__Что сделать__.
1. Перечислите всех земляков Козлова, которых фрагмент о его полотнах называет по именам как изображенных на портретах.
2. Изложите фрагмент о полотнах Козлова в двух предложениях.
3. Перескажите абзац фрагмента, начинающийся словами «На полотна Козлова теперь», короче и в виде списка, сохранив основные факты.

__Фрагмент для чтения__.
• • • • • • •
На полотна Козлова теперь в полную мощь вышли его земляки, люди близкие по духу, по крови, по судьбе. Это было, конечно, продолжением и развитием вширь той замечательной темы невест. Те самые раскаты былинности, что гуляли в сознании Алексея от фантазии Аренского на темы Рябинина, заговорили. Три года художник на повети, в отсветах жаркого летнего послеполудня, когда свет солнца уже не так яростен, писал и писал лики своих земляков. Это доведенная до таинственного мерцания Феоктиста, как бы стоящая на смотринах праздничная невеста, с простоватой пшеничной прической, вся в радугах, радугах, радугах. Это «Портрет прабабки Евгении», девяностолетней соседки-родственницы, которая выкармливала своими неутомимыми руками уже четвертое поколение. На фоне сжатого поля, в тяжелом красном платке Евгения смотрит прямо в лицо тебе изъеденными временем, но непотухшими зрачками. Лицо ее сморщинилось и продубело. Взгляд спрашивает: достоин ли ты всего ею пережитого? Выдержишь ли такое? Будешь ли таким живучим и неистребимым, как она? Плат лежит на голове и на плечах старухи, как тяжесть десятилетий, ею пройденных в этих волоках, лесосеках, делянках, но тяжесть, не сгибающая, а обнажающая весомость судьбы прабабки. И «Портрет Киприяна Залесова». Тот самый Киприян стоит весь в красной рубахе, на лице ржаные и красные отсветы, взгляд прямой, простоватый, грудь просторна и спокойна. Он стоит на фоне поля и маленьких красных копен. Стоит он крепко, на него положиться можно. И «Портрет Зои», молодой, казалось бы, хрупкой, но внутренне твердой женщины, которая тоже вся перед зрителем открыта, свободна, с глубоким ощущением достоинства и осмысленности своего бытия. Вся в золоте, в бликах ранней осени, в сиянии светлых, просто брошенных по плечам волос, в озарении жаром молодости, прекрасной истинности лица и взгляда, синего и открытого. В этом взгляде как бы летят журавли. И на этого человека не грех понадеяться, это и невеста, и жена, и мать, и тоже в будущем несгибаемая прабабка. Стоит она на закате посреди сжатой нивы и красных маленьких копен в зеленом платье, по которому горят огненные потеки. Эти работы вместе с цветами, избами, натюрмортами были выставлены, одна к одной, этаким иконостасом на Новом Арбате в Москве, возле магазина «Книги», а теперь хранятся в Архангельске, в картинной галерее.
• • • • • • •
__Исходный список__.
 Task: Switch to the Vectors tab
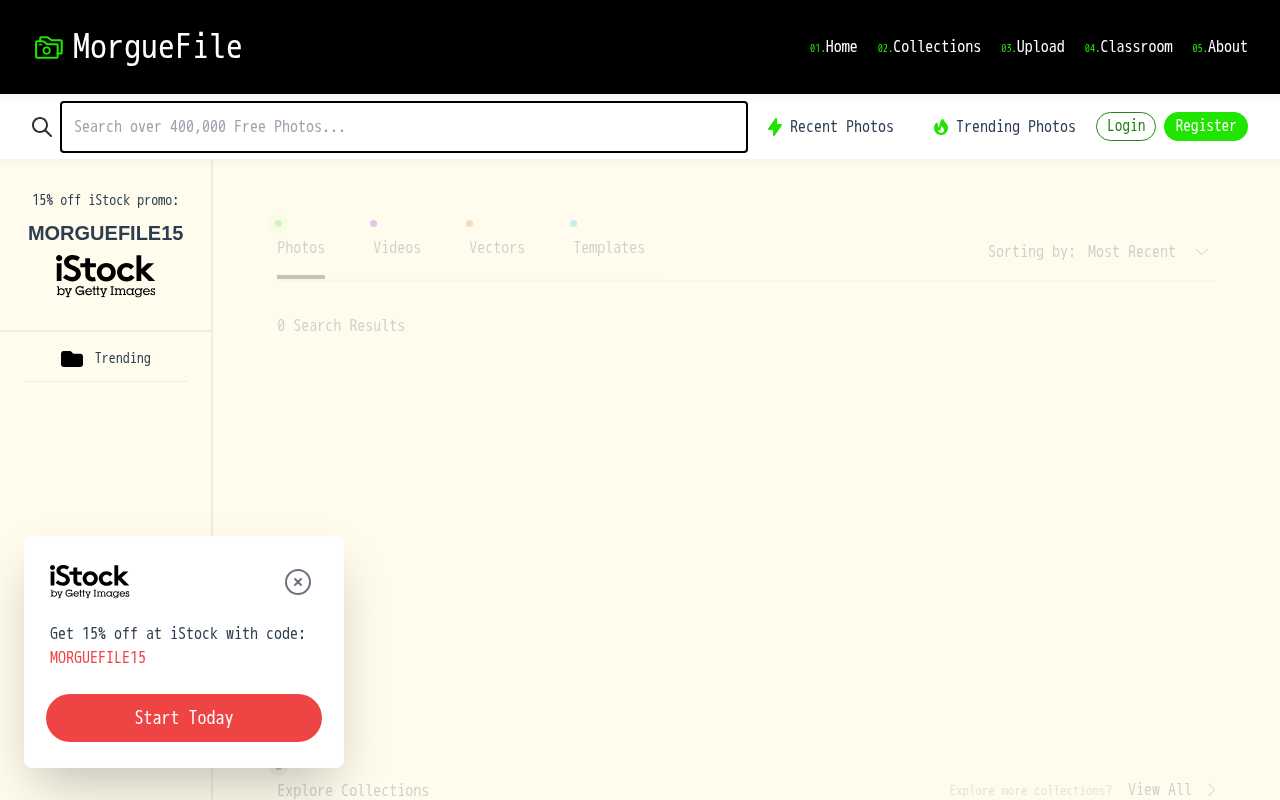(497, 248)
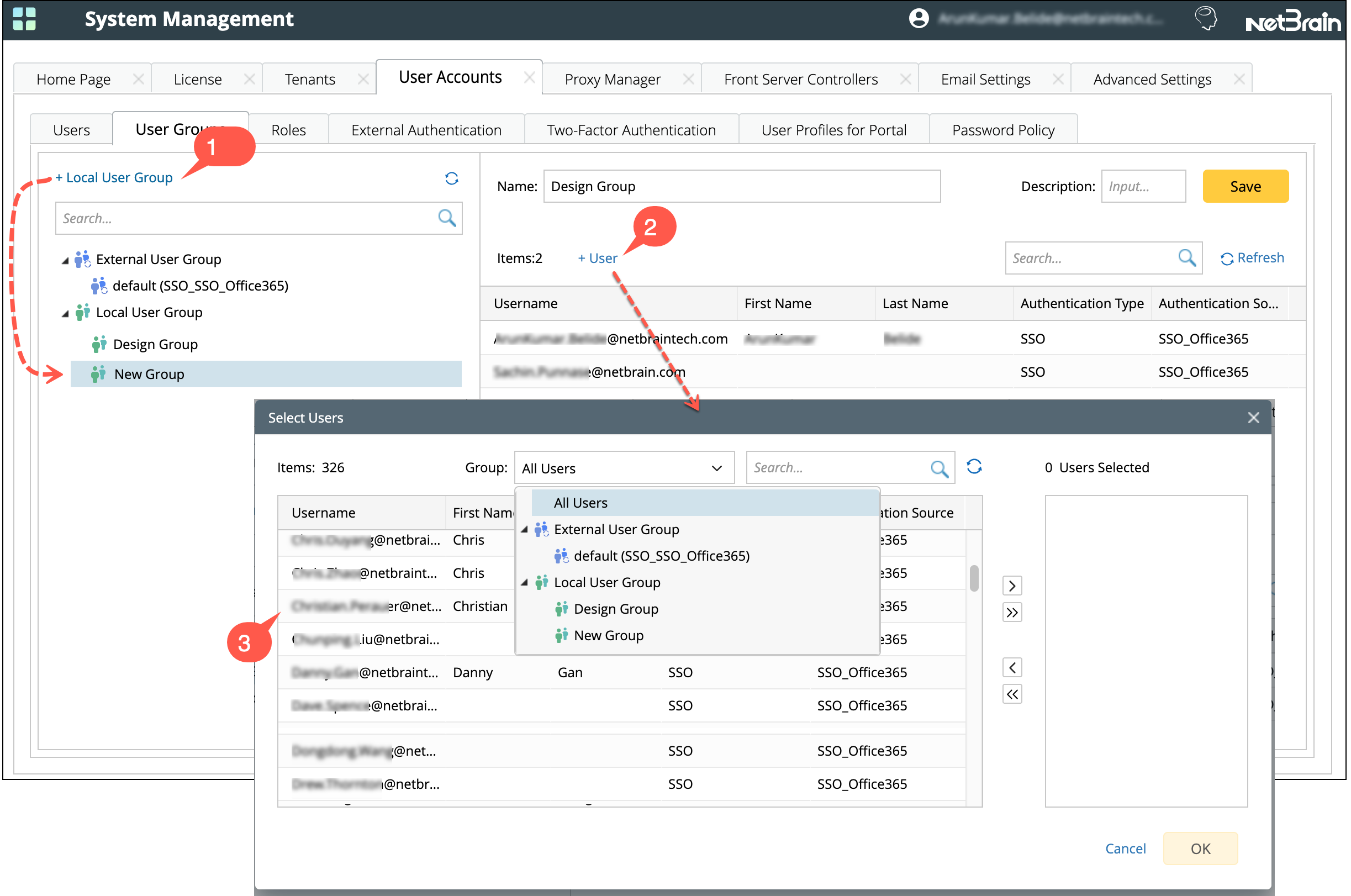Open the Email Settings tab
The width and height of the screenshot is (1351, 896).
pos(985,79)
• • • • • • •
__Ответы по заданиям__.
1. Феоктиста, прабабка Евгения, Киприян Залесов, Зоя.

2. Три года Козлов писал на повети портреты своих земляков, среди которых Феоктиста, прабабка Евгения, Киприян Залесов и Зоя. Эти работы вместе с цветами, избами и натюрмортами выставлялись на Новом Арбате в Москве, возле магазина «Книги», а теперь хранятся в картинной галерее Архангельска.

3.
- На полотнах Козлова появились его земляки, близкие ему по духу, крови и судьбе. Это продолжение темы невест.
- Три года художник писал их лики на повети, в свете жаркого летнего послеполудня.
- Феоктиста изображена как праздничная невеста на смотринах, вся в радугах.
- «Портрет прабабки Евгении»: девяностолетняя соседка-родственница, выкармливавшая уже четвертое поколение, в тяжелом красном платке на фоне сжатого поля.
- «Портрет Киприяна Залесова»: мужчина в красной рубахе с прямым взглядом на фоне поля и маленьких красных копен.
- «Портрет Зои»: молодая, внутренне твердая женщина в зеленом платье, с синим открытым взглядом. Она стоит на закате посреди сжатой нивы.
- Эти работы вместе с цветами, избами и натюрмортами выставлялись на Новом Арбате в Москве, возле магазина «Книги». Теперь они хранятся в картинной галерее Архангельска.